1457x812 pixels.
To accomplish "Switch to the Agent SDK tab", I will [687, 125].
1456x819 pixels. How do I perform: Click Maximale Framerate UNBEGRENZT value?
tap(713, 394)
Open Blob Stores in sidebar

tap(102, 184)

▸ **What this task involves**:
Give every entry back exactly as it was written above.

▸ **Exercise answer**:
1457x812 pixels.
To accomplish "Switch to the Agent SDK tab", I will [687, 125].
1456x819 pixels. How do I perform: Click Maximale Framerate UNBEGRENZT value?
tap(713, 394)
Open Blob Stores in sidebar

tap(102, 184)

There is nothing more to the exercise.